(DATA):
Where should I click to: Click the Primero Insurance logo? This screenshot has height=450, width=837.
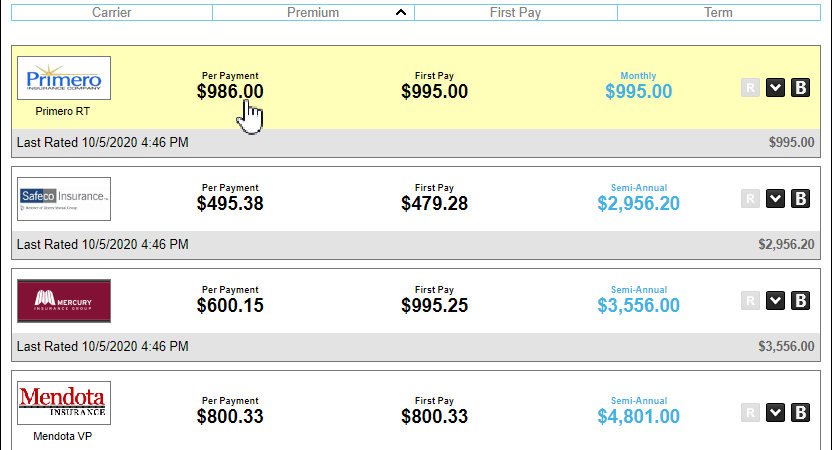point(64,78)
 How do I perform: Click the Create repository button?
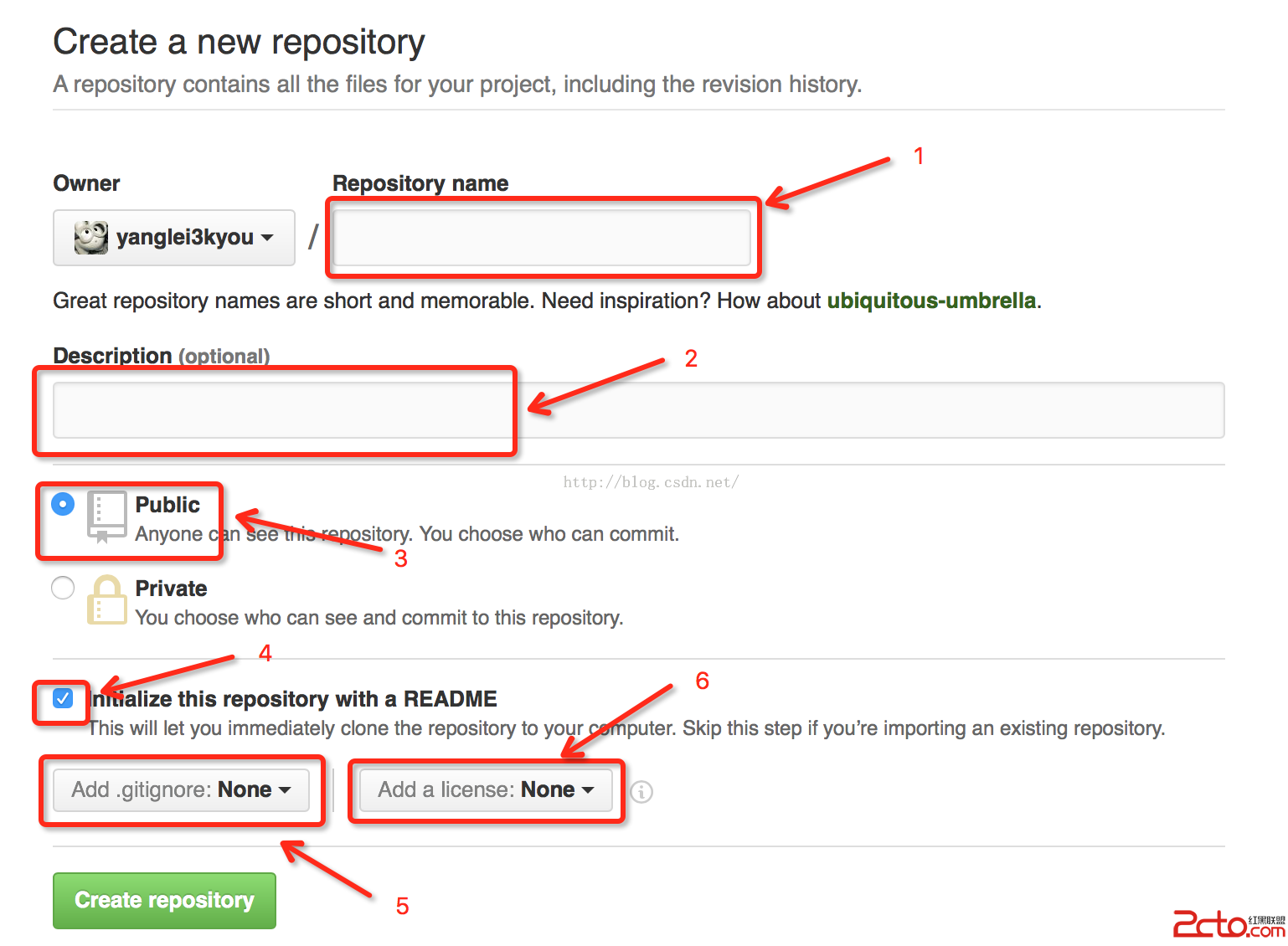164,900
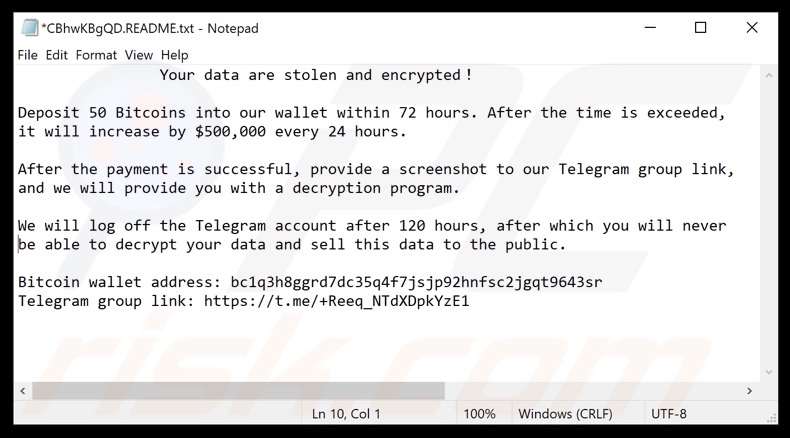Click the Telegram group link URL text
The height and width of the screenshot is (438, 790).
pos(336,300)
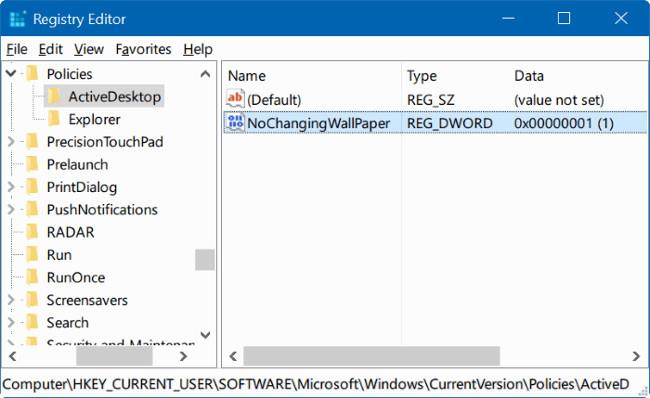Open the Edit menu
Image resolution: width=650 pixels, height=398 pixels.
pyautogui.click(x=51, y=49)
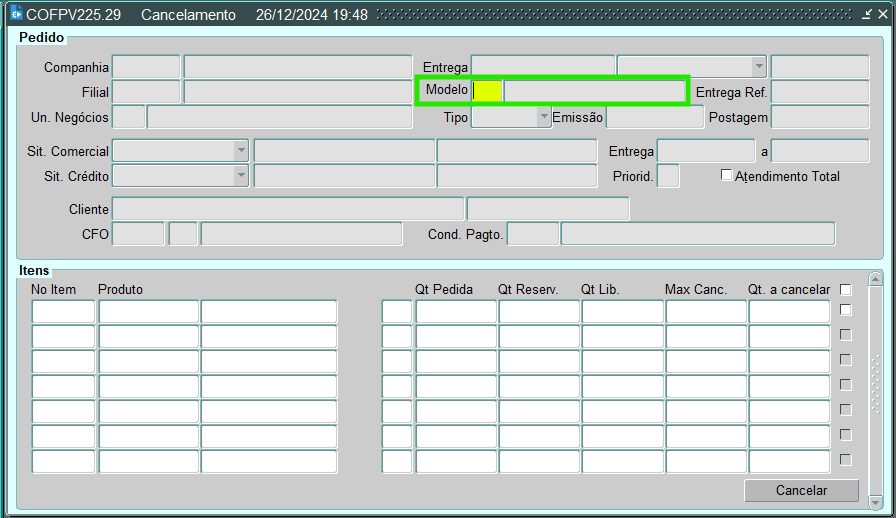The width and height of the screenshot is (896, 518).
Task: Click the X icon in the title bar
Action: (882, 15)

(TASK):
Set the entries down again exactly. Do not include the images.

(RESPONSE TO THIS EXERCISE):
Where should I click to: Click the Primero Insurance logo? This screenshot has height=450, width=837.
point(64,78)
 How do I perform: Click the Create repository button?
164,900
Click the Telegram group link URL text
The height and width of the screenshot is (438, 790).
pos(336,300)
Open the Edit menu
Image resolution: width=650 pixels, height=398 pixels.
pyautogui.click(x=51, y=49)
The width and height of the screenshot is (896, 518).
Task: Click the X icon in the title bar
Action: (882, 15)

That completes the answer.